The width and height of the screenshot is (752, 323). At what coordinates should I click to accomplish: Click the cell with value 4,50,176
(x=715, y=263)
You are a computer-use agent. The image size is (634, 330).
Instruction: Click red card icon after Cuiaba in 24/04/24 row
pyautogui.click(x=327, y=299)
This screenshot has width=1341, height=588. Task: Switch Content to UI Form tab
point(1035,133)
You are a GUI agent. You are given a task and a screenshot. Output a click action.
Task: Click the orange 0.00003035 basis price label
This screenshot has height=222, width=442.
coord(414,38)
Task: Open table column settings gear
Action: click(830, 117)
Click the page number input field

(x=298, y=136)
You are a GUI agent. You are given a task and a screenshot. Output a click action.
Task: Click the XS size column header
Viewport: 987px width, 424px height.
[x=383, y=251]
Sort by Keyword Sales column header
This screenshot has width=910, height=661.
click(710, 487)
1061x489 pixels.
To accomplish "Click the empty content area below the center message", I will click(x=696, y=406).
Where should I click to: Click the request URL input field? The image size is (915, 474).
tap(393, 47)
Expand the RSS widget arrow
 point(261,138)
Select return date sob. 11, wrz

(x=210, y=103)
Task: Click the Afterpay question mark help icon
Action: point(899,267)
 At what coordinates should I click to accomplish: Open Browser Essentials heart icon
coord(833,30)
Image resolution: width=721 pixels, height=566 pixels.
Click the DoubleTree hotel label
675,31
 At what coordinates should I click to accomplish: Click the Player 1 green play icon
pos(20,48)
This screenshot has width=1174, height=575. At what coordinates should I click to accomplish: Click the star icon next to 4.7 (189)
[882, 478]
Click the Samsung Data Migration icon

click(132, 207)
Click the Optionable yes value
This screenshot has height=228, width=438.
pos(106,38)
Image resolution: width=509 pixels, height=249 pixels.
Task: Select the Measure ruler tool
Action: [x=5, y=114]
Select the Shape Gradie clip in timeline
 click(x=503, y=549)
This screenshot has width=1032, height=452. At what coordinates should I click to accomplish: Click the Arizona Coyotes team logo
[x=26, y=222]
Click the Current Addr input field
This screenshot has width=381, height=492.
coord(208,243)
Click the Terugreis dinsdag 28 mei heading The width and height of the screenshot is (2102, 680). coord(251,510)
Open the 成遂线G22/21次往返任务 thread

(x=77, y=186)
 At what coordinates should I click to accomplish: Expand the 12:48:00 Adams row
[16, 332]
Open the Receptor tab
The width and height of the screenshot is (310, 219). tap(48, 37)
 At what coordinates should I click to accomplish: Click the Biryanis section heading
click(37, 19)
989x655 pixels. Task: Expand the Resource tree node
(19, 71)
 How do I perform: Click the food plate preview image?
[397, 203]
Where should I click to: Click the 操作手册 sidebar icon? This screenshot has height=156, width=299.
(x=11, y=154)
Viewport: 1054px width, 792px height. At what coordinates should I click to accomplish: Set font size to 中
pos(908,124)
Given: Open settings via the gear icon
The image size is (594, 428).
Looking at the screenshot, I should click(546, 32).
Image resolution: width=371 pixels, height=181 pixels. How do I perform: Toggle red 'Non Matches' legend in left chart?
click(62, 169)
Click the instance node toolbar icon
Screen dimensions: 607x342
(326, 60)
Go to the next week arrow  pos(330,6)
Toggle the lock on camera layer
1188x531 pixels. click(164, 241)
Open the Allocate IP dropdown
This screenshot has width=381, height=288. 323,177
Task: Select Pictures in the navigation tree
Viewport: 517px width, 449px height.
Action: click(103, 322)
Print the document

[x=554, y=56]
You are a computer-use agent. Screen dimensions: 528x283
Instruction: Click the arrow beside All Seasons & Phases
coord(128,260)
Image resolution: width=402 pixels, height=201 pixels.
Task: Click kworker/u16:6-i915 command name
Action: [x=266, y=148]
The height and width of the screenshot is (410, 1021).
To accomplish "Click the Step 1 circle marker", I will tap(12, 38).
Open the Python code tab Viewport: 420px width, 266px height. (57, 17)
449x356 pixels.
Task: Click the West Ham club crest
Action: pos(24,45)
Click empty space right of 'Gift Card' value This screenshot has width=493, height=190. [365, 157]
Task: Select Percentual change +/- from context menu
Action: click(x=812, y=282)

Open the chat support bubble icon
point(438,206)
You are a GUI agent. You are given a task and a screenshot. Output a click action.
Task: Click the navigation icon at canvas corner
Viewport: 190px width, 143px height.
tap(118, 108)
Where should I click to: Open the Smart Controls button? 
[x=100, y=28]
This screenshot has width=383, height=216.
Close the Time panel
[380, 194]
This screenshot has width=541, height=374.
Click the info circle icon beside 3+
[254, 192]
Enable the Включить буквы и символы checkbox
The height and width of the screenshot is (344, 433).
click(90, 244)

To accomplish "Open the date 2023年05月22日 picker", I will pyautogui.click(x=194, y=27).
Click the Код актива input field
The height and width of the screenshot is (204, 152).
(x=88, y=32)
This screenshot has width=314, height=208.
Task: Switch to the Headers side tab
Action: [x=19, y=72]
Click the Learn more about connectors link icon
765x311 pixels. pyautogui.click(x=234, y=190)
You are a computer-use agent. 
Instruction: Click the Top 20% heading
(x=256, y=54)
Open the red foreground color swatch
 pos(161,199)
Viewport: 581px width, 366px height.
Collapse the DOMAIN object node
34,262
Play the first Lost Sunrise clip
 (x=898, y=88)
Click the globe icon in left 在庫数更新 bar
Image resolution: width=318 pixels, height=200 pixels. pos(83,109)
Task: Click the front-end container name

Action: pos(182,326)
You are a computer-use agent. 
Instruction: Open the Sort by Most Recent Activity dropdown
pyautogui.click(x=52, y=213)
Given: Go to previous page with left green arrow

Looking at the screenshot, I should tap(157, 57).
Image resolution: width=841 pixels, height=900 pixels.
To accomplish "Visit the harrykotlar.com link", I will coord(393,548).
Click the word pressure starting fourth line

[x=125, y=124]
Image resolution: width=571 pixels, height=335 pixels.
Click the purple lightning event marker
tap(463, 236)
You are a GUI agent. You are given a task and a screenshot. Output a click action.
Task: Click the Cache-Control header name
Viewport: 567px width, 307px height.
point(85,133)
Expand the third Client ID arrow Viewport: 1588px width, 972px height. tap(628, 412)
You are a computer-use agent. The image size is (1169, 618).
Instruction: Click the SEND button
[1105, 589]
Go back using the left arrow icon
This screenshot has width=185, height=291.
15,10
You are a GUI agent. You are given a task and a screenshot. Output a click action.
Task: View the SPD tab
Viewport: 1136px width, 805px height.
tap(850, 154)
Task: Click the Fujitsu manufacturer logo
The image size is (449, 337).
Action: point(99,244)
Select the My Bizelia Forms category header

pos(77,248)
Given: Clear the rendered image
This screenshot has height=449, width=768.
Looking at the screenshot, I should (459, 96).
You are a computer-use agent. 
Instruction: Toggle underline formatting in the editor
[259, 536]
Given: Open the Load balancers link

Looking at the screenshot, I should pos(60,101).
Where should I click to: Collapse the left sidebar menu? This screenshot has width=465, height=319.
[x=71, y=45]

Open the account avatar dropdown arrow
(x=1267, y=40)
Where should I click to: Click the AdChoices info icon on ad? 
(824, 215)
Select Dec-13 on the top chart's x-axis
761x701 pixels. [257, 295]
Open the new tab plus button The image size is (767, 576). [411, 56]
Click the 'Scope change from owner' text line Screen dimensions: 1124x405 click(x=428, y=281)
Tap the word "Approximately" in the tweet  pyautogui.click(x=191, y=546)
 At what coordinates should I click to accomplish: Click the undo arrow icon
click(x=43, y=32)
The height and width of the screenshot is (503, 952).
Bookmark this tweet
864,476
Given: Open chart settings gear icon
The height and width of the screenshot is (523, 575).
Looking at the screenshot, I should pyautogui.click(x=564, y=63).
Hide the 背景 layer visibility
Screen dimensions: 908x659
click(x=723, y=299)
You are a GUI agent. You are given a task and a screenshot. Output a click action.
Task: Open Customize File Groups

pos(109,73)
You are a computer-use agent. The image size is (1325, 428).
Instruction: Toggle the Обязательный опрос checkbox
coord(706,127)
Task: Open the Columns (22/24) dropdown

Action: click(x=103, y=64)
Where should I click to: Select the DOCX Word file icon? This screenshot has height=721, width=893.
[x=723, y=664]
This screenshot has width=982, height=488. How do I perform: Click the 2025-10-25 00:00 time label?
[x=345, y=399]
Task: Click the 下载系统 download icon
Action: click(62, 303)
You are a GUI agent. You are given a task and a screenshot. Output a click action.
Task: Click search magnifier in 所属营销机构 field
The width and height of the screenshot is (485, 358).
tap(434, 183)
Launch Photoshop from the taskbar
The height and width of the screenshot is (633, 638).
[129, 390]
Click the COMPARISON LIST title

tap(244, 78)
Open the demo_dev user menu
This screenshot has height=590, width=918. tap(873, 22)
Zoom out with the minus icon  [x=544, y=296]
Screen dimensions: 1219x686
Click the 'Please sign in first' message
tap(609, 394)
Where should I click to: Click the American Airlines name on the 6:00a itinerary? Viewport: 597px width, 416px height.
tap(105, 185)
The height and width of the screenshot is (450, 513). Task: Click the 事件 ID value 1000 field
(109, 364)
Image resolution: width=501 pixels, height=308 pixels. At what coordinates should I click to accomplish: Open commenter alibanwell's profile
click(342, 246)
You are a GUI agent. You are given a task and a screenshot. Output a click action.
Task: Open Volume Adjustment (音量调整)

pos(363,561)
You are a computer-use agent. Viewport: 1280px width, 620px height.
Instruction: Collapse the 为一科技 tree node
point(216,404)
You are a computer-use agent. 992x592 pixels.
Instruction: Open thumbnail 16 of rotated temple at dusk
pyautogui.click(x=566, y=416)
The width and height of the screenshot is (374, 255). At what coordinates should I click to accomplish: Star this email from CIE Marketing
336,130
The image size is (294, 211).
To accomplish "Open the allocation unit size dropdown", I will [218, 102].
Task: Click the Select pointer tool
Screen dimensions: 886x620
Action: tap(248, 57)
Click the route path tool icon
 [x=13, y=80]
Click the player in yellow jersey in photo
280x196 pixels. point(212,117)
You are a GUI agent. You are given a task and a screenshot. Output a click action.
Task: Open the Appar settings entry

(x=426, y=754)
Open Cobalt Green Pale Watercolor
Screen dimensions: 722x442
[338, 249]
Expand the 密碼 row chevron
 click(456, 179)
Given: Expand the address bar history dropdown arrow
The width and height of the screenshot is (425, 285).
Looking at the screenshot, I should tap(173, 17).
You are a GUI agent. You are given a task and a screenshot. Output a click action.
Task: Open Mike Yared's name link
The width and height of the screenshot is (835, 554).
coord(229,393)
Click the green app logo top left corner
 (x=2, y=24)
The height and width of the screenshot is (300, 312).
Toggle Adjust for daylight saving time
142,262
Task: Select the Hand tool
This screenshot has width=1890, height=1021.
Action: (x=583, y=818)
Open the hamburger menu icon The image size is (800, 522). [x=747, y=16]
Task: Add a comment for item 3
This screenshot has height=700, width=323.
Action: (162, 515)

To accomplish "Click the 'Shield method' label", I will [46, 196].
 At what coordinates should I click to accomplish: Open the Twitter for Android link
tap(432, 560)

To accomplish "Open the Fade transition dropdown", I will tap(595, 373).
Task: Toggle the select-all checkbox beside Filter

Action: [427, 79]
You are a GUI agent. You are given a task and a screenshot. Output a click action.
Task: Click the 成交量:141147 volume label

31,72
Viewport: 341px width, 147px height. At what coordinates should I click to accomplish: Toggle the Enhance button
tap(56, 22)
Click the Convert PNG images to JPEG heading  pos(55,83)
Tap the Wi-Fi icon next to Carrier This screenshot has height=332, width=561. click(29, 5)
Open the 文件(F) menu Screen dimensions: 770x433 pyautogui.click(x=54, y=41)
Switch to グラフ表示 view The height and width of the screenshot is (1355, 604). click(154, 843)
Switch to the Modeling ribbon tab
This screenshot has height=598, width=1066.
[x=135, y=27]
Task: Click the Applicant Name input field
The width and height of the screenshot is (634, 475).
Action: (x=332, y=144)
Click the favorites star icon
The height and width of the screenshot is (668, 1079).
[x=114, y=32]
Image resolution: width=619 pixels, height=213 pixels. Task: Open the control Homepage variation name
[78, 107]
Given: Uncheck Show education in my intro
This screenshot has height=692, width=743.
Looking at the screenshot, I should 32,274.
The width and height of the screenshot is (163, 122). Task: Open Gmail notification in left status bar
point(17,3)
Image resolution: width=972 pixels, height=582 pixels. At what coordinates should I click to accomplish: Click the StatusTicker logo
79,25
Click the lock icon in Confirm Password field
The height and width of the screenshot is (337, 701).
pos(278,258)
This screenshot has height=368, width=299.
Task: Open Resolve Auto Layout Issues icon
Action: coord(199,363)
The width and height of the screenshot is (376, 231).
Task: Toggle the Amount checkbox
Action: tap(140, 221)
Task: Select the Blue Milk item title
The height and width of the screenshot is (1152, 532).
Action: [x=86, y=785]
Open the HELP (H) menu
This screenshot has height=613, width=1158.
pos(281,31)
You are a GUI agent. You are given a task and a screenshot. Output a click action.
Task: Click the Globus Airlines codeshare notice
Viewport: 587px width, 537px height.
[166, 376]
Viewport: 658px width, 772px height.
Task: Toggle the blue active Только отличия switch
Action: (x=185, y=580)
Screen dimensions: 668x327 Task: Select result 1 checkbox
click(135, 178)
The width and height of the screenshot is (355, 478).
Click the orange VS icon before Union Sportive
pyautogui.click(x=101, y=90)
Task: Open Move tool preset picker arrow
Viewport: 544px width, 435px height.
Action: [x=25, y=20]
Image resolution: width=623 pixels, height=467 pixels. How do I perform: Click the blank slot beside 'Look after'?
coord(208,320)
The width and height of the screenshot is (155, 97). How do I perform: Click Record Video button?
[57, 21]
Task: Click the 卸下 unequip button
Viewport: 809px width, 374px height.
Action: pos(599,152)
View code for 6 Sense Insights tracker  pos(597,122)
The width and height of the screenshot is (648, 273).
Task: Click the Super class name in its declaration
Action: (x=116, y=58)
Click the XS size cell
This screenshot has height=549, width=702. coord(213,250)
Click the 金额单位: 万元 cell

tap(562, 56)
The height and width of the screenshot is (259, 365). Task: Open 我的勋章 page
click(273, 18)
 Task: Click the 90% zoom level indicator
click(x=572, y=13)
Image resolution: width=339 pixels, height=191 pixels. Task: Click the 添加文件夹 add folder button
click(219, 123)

§

__PROBLEM DETAILS__. In the material above, find every line with the word "item" and show it.

__OUTPUT OF THE TASK__.
Task: Add a comment for item 3
Task: Select the Blue Milk item title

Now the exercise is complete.